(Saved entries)
==========

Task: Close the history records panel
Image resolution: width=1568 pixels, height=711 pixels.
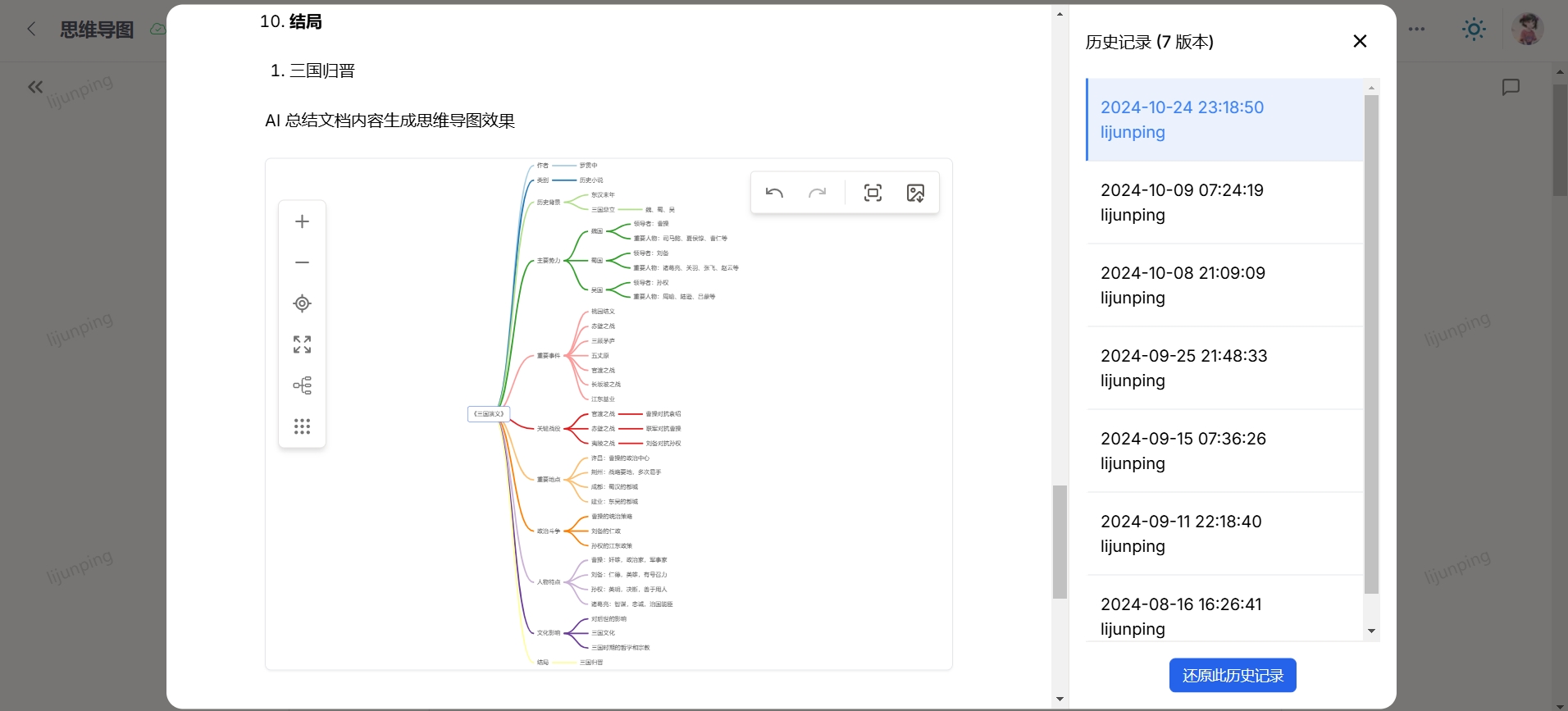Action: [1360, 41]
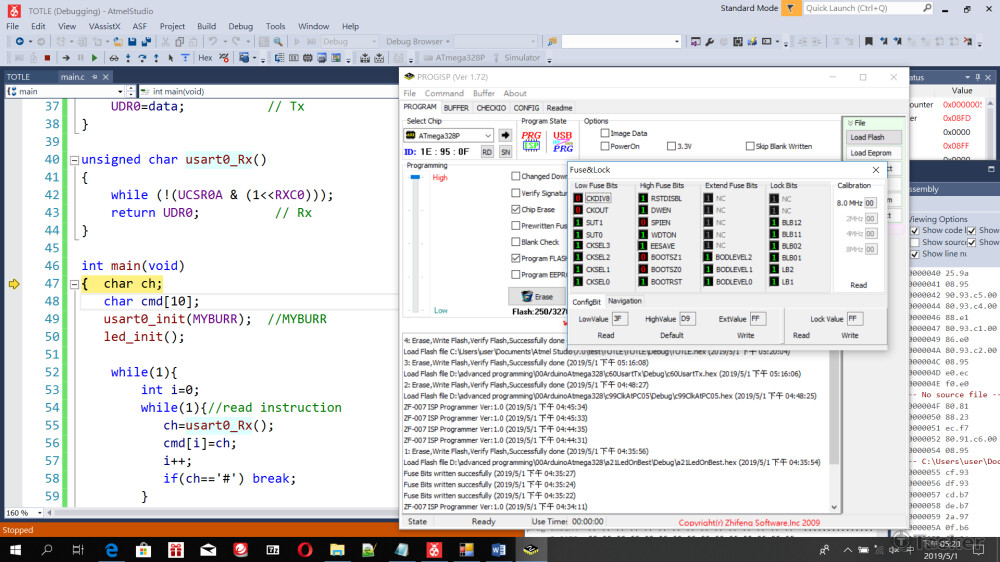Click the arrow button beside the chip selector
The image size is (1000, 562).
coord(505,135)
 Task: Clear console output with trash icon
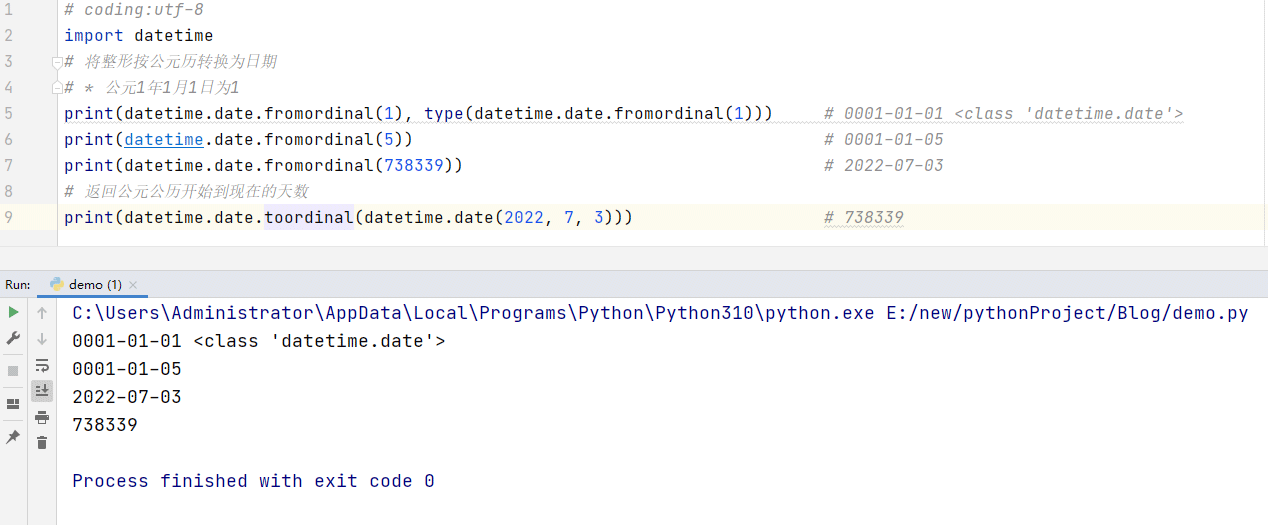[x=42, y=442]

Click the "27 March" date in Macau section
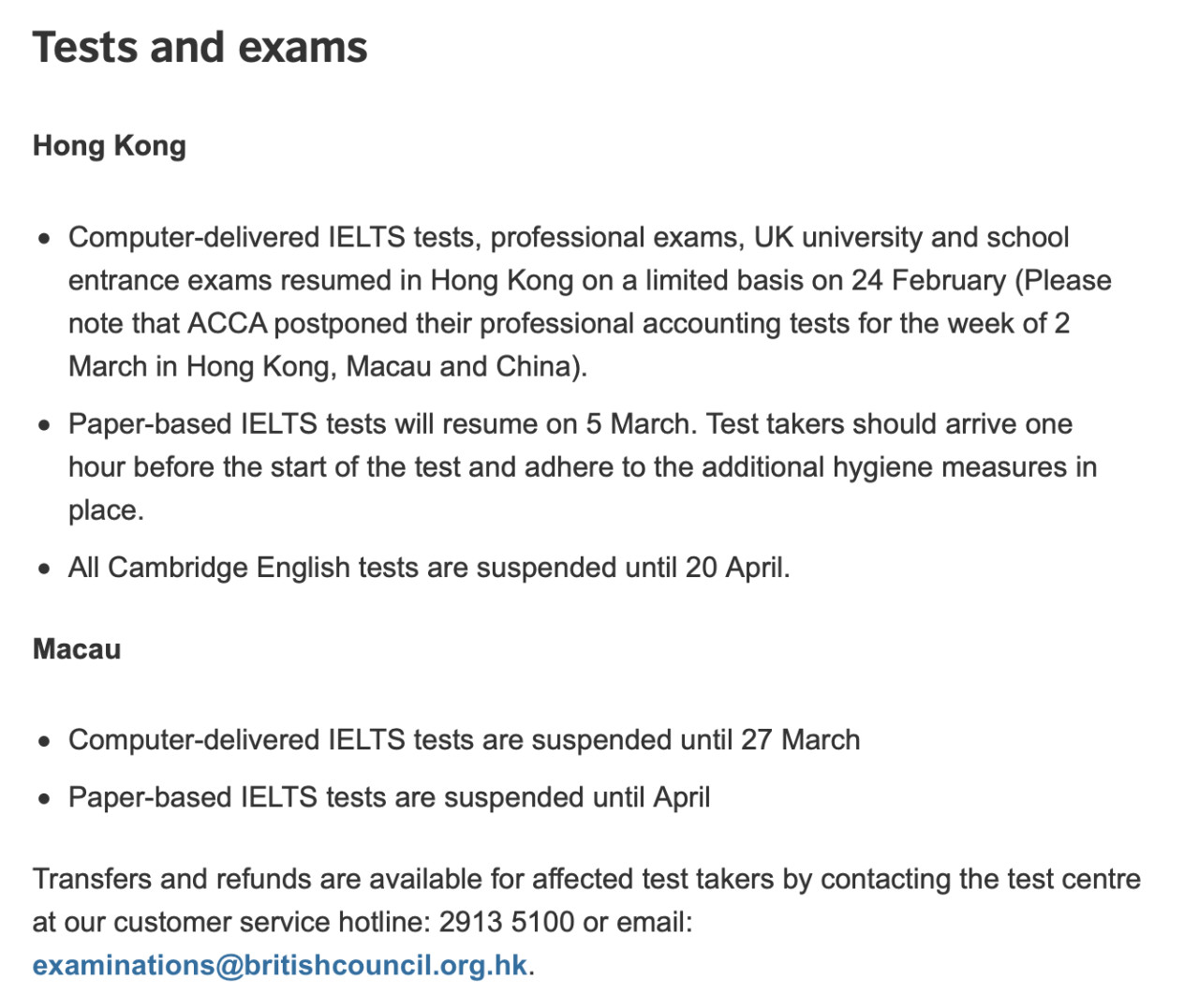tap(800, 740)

==========

§ **Requirement**
From the first line to the last, set down the records word for word and drop the images.

§ **Written response**
Task: Close the history records panel
Image resolution: width=1568 pixels, height=711 pixels.
Action: [1360, 41]
Click the arrow button beside the chip selector
The image size is (1000, 562).
coord(505,135)
 Task: Clear console output with trash icon
[x=42, y=442]

Click the "27 March" date in Macau section
tap(800, 740)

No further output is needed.